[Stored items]
'''

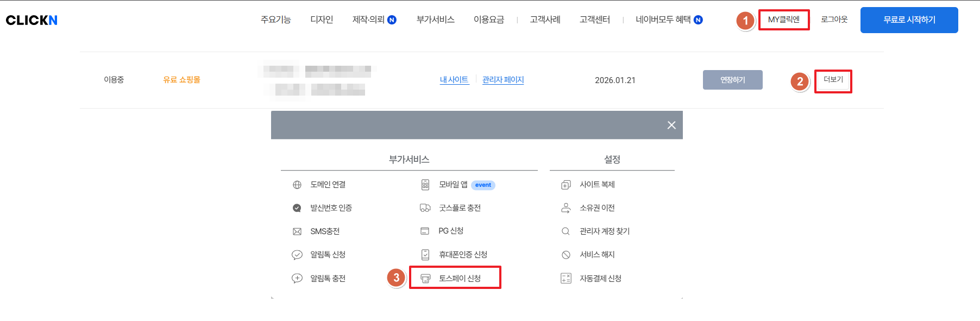The width and height of the screenshot is (980, 321).
Task: Open the MY클릭엔 menu
Action: 783,20
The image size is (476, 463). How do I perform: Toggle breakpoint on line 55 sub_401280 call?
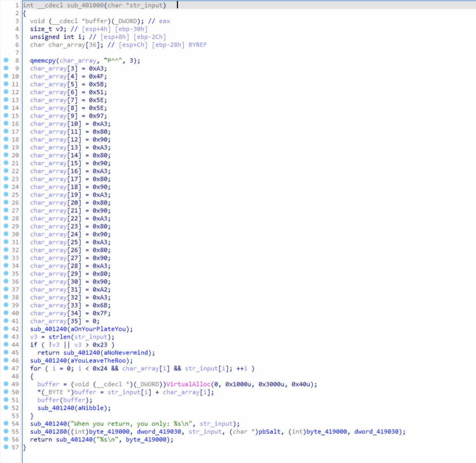[6, 431]
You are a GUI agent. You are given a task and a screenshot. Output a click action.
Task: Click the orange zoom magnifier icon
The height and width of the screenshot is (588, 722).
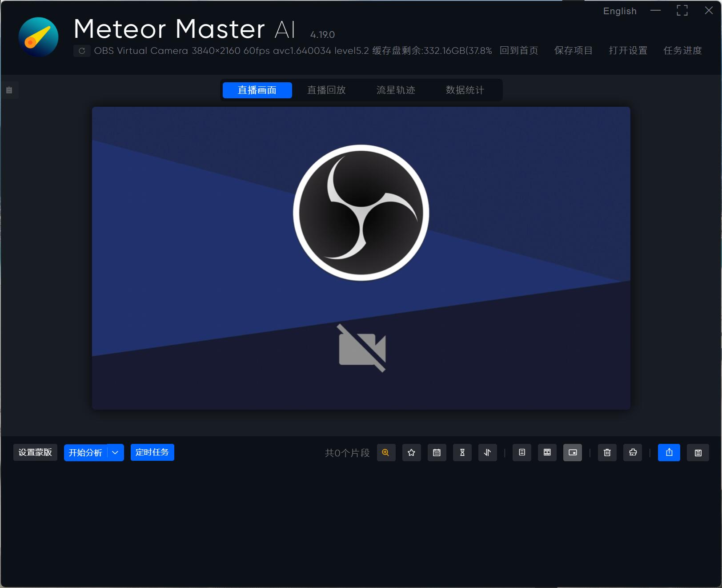coord(386,452)
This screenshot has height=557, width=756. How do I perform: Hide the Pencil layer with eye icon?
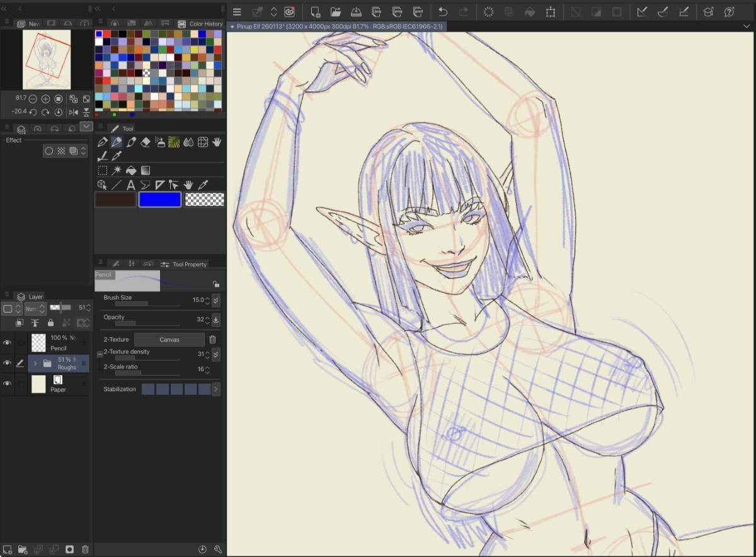(8, 343)
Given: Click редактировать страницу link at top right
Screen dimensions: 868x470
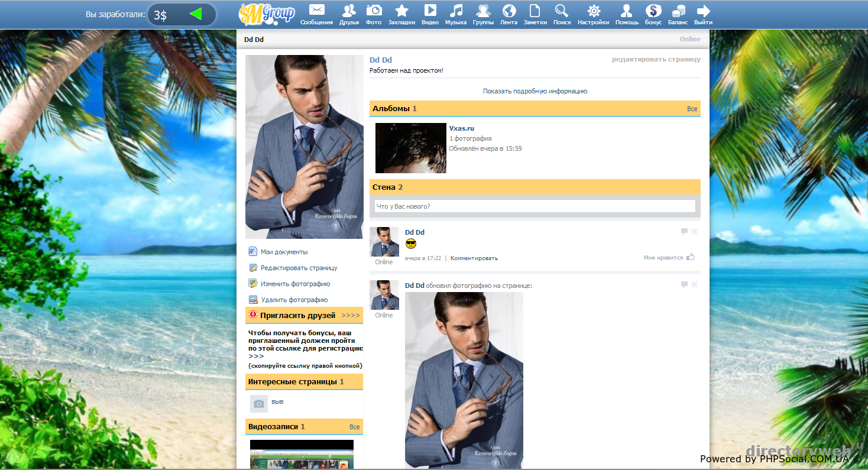Looking at the screenshot, I should (656, 59).
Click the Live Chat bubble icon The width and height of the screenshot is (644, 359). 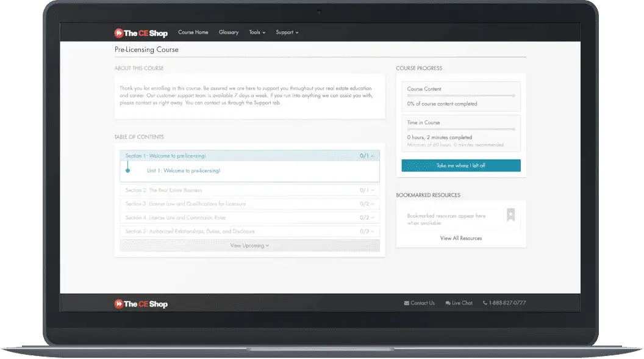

'''

[Required work] Extract exactly the lines above from the line containing "The image size" through the last one, both ends included, but not the pictures.

[Answer to this exercise]
The image size is (476, 463). How do I perform: Toggle breakpoint on line 55 sub_401280 call?
[6, 431]
You are a GUI agent. You are given a task and a screenshot. Output a click action.
Task: Click the orange zoom magnifier icon
The height and width of the screenshot is (588, 722).
coord(386,452)
This screenshot has height=557, width=756. How do I perform: Hide the Pencil layer with eye icon?
(8, 343)
Given: Click редактировать страницу link at top right
Screen dimensions: 868x470
Looking at the screenshot, I should (656, 59).
Click the Live Chat bubble icon The width and height of the screenshot is (644, 359). 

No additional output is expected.